===== Excerpted passage =====
The need to end economic warfare among the states was a driving force behind the push for a more powerful national government. Under the Articles of Confederation, states harassed each other with tariffs and--in James Madison's words--"rival and spiteful measures, dictated by mistaken views of interest." New York and Pennsylvania taxed overseas goods destined for New Jersey, which lacked a seaport. Delaware ignored the trade embargo against Britain and vitiated the union's policy choice and made money in the process. Economic disputes among states provided the impetus for the Annapolis Convention, which in turn led to the Constitutional Convention in Philadelphia.
The Constitution authorizes Congress to regulate commerce among the several states. The central, irreducible purpose of that power is to police state exploitation and discrimination. The constitutional debates contain only nine substantive mentions of the commerce clause. All reference the need to enjoin protectionist or exploitative state legislation; none contemplates affirmative federal regulation over the economy. If the delegates entertained notions of federal minimum wage laws and such, they kept those thoughts to themselves.
The tough, controversial question is whether the commerce clause prohibits state interferences with interstate commerce even when Congress has failed to regulate it--that is, when the commerce clause is "dormant." Institutionally, that problem translates into the question whether the courts have a role in policing state economic regulation that affects other states (as the view of a "dormant" and exclusive commerce clause implies) or whether the regulation of interstate commerce is left entirely to Congress.
=====
Aim
Repeat the passage on the commerce clause word for word, from "The need to end" up to and including "Convention in Philadelphia.". The listing is drawn from an unrelated source.
===== Information supplied =====
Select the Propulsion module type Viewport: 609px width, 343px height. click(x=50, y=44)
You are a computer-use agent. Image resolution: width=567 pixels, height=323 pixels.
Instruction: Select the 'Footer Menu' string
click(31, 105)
=====
Finished task
The need to end economic warfare among the states was a driving force behind the push for a more powerful national government. Under the Articles of Confederation, states harassed each other with tariffs and--in James Madison's words--"rival and spiteful measures, dictated by mistaken views of interest." New York and Pennsylvania taxed overseas goods destined for New Jersey, which lacked a seaport. Delaware ignored the trade embargo against Britain and vitiated the union's policy choice and made money in the process. Economic disputes among states provided the impetus for the Annapolis Convention, which in turn led to the Constitutional Convention in Philadelphia.